§ **EXERCISE DETAILS**: Show, from the records below, all lines that contain the word "janvier".

§ **EXERCISE MATERIALS**:
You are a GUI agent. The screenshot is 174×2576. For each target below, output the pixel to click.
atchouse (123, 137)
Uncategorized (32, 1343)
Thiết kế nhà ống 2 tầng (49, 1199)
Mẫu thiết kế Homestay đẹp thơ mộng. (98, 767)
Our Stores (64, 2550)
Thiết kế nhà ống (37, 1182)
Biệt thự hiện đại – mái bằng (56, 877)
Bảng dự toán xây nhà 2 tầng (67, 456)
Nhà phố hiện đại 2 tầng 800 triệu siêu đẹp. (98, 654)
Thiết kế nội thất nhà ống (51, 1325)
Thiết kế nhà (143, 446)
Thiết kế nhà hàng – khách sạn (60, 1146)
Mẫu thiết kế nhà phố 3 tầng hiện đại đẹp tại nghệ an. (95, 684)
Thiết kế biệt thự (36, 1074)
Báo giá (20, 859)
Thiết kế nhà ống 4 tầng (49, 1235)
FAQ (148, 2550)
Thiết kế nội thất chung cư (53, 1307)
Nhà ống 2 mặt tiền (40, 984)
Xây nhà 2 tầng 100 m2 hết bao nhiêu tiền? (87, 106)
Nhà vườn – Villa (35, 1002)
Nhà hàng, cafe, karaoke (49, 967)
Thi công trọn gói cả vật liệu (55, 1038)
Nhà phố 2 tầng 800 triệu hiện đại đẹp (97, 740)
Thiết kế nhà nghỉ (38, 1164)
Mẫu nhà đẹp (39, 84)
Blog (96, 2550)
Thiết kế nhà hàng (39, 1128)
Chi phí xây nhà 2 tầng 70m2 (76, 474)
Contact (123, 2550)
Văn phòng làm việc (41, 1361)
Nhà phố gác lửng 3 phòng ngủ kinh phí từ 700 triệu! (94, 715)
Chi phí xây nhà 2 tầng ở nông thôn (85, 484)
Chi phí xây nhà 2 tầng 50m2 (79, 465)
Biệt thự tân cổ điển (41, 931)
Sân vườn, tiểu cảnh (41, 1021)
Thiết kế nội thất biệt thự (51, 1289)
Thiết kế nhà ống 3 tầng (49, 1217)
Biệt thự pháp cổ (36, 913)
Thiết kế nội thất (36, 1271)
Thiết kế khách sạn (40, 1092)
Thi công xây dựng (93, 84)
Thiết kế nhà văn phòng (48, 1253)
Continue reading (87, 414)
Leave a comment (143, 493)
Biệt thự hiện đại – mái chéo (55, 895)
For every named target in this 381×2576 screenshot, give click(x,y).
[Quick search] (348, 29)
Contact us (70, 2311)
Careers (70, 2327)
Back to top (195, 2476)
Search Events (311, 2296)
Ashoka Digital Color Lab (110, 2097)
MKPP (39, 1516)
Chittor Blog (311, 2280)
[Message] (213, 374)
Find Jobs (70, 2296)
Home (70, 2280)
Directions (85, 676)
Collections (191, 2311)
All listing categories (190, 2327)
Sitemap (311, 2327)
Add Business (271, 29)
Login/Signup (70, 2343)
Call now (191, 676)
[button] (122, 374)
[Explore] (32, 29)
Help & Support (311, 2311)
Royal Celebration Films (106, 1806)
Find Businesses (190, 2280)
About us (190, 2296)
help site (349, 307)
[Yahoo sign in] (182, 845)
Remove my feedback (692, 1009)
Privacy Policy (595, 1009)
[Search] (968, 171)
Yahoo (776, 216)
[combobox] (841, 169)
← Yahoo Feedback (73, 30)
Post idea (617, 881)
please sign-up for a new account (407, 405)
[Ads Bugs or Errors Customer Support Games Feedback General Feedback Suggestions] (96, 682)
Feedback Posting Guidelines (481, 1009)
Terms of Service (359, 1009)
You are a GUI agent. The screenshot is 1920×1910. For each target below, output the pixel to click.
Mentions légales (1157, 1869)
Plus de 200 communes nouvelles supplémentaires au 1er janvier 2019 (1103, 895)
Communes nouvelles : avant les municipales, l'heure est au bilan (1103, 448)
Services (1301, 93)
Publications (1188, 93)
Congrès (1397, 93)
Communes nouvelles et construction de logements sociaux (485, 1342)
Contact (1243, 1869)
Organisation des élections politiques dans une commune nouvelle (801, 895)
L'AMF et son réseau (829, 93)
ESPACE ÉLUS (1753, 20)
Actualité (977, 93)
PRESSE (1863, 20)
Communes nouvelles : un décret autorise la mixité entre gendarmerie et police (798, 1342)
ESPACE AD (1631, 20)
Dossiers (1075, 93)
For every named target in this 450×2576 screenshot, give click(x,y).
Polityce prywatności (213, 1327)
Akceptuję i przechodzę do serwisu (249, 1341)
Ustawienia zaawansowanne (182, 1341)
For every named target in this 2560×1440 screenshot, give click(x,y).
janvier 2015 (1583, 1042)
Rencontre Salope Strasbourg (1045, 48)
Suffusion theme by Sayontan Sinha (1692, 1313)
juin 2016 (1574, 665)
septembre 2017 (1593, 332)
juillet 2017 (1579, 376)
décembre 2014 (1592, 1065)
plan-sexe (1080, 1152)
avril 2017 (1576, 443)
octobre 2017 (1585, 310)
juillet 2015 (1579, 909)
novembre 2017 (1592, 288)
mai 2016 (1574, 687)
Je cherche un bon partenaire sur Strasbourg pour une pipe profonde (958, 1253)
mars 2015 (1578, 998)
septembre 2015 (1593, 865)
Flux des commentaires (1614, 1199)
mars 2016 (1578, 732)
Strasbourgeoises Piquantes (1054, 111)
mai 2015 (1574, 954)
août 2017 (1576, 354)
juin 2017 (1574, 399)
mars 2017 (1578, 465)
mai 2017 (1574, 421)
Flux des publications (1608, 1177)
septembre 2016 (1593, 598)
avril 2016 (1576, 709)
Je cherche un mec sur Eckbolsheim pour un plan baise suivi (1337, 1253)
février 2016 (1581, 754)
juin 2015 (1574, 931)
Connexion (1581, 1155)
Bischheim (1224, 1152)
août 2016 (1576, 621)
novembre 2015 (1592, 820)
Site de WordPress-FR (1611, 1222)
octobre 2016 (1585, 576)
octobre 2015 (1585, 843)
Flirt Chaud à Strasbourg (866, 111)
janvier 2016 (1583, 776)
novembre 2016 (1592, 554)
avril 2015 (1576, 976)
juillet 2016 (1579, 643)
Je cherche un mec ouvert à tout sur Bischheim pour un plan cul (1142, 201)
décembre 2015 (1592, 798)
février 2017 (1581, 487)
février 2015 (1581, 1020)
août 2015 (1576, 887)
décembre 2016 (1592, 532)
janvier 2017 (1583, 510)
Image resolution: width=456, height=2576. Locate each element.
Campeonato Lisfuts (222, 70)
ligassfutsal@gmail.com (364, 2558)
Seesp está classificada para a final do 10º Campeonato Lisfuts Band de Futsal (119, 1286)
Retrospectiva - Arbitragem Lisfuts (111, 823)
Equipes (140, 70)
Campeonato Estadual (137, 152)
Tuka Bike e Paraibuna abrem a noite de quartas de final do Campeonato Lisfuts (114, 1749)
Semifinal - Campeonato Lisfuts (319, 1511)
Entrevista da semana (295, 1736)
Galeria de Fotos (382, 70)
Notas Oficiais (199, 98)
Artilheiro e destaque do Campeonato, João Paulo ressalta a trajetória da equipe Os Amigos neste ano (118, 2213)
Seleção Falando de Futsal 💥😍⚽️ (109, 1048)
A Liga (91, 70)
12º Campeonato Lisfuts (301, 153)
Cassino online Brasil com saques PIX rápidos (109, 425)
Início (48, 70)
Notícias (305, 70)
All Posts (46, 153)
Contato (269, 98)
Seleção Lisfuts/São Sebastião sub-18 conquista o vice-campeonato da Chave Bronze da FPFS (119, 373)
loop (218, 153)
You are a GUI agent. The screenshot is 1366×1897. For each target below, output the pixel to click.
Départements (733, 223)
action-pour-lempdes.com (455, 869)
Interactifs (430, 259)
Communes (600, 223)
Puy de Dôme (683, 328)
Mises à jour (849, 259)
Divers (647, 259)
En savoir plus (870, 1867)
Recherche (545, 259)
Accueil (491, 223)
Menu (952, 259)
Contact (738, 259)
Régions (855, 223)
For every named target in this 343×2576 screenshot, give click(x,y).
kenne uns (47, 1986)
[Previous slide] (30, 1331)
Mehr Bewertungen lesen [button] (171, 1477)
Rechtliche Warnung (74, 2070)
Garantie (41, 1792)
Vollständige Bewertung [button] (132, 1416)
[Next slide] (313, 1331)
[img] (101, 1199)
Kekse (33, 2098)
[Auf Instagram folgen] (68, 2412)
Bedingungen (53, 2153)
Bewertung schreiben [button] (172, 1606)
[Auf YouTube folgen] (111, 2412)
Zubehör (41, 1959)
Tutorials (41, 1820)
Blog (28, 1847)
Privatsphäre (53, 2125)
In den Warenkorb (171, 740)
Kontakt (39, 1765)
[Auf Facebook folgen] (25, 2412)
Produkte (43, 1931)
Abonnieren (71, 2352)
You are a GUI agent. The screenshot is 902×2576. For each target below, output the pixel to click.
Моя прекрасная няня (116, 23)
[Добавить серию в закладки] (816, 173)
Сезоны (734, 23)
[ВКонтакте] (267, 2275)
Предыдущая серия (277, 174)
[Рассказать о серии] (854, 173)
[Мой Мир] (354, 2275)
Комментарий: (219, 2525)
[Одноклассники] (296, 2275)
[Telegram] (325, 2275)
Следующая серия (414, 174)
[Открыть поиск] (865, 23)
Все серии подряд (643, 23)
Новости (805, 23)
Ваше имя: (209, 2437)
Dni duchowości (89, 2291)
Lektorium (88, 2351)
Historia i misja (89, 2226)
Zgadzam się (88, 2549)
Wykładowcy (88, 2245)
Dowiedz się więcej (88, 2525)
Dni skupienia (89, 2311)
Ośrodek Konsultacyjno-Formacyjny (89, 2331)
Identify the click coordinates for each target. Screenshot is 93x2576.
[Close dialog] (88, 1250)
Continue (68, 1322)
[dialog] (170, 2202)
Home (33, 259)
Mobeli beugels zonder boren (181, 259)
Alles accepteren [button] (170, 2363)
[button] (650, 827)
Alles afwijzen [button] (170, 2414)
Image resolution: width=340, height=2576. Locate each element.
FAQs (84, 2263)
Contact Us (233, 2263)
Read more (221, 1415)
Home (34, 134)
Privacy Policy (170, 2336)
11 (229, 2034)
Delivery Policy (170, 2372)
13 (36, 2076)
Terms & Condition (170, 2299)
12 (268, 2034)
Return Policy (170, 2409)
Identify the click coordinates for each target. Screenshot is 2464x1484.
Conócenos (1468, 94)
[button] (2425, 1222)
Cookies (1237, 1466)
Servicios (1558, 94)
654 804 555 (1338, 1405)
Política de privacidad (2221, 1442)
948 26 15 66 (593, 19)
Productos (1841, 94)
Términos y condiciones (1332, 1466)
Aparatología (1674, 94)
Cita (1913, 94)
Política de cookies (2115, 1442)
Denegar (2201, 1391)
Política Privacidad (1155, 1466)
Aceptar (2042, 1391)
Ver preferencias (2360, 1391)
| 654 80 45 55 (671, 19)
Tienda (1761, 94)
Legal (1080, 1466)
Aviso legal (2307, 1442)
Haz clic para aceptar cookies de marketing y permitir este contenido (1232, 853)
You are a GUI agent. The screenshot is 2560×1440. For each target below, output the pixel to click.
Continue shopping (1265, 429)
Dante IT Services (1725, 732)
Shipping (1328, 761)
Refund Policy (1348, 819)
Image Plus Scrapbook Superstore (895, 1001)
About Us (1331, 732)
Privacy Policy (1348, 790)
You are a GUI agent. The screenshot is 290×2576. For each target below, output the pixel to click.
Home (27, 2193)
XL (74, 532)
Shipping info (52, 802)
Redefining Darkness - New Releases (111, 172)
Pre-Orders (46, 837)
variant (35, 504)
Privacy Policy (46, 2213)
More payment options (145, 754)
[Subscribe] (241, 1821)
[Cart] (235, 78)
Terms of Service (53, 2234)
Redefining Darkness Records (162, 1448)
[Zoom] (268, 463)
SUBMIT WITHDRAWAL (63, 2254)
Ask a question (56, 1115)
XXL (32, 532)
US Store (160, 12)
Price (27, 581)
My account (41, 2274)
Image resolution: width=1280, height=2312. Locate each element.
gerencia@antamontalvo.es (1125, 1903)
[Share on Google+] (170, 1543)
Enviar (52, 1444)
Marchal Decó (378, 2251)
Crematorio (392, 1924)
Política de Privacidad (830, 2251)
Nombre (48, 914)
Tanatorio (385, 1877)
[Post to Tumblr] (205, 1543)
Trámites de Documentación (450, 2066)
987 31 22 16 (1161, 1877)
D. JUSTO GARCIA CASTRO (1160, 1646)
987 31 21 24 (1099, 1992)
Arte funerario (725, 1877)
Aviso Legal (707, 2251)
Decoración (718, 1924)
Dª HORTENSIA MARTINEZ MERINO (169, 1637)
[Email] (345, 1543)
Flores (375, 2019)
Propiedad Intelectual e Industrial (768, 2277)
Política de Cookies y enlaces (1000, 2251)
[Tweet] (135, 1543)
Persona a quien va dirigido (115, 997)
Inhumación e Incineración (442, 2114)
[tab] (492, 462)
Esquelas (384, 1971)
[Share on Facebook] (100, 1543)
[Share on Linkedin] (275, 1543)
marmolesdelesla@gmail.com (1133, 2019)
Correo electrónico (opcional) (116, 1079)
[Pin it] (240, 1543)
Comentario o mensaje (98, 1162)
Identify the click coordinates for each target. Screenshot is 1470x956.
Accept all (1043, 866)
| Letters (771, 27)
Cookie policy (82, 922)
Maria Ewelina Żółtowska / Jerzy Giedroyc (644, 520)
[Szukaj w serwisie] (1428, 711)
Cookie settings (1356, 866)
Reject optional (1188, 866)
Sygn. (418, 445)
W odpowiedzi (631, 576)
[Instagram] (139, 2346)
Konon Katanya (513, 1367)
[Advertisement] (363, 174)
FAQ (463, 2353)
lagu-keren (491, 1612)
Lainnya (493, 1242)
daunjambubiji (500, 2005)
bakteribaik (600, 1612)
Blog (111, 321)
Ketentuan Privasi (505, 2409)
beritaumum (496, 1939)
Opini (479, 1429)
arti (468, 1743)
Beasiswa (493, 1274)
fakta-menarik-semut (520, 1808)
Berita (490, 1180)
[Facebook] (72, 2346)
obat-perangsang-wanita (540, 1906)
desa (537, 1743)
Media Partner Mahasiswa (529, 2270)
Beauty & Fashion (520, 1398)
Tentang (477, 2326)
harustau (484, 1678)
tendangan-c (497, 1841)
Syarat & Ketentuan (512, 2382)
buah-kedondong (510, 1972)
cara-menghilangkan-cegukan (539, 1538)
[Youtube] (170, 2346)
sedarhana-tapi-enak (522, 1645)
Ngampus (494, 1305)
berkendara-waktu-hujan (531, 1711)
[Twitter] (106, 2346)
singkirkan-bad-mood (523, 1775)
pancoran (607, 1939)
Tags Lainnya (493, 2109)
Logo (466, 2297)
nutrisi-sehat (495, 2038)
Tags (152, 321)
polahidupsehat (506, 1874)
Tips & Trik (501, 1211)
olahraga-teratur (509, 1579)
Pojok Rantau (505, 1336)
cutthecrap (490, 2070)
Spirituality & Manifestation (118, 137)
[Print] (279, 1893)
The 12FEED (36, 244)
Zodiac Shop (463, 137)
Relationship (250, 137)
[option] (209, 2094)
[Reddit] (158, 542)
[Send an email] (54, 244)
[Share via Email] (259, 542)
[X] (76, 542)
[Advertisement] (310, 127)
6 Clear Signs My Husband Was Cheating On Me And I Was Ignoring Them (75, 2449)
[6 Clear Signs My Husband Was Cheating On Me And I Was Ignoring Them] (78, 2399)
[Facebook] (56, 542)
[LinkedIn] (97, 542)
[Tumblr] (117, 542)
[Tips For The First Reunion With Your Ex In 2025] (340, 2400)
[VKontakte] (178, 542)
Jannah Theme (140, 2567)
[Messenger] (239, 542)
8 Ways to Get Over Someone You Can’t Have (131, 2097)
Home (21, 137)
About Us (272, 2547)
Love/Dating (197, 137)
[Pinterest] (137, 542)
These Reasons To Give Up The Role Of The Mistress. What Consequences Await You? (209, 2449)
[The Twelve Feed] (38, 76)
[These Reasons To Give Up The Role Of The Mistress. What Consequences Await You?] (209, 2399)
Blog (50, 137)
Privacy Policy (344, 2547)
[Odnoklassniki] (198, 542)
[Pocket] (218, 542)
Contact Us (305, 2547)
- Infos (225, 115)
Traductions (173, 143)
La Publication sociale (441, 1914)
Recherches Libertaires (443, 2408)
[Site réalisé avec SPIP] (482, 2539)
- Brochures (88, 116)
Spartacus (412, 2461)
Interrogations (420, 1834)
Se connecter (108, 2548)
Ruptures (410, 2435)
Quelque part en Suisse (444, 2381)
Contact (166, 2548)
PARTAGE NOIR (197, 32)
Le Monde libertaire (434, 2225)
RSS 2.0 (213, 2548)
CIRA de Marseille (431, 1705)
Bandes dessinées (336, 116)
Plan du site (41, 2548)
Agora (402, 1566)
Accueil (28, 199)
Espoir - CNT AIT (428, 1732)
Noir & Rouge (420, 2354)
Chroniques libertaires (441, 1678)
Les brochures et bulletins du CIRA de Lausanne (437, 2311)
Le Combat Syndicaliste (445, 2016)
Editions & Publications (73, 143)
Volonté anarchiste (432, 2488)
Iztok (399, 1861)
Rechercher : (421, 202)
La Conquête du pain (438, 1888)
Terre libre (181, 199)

§ **RESULT FOR THIS EXERCISE**:
Plus de 200 communes nouvelles supplémentaires au 1er janvier 2019 (1103, 895)
janvier 2015 (1583, 1042)
janvier 2016 (1583, 776)
janvier 2017 (1583, 510)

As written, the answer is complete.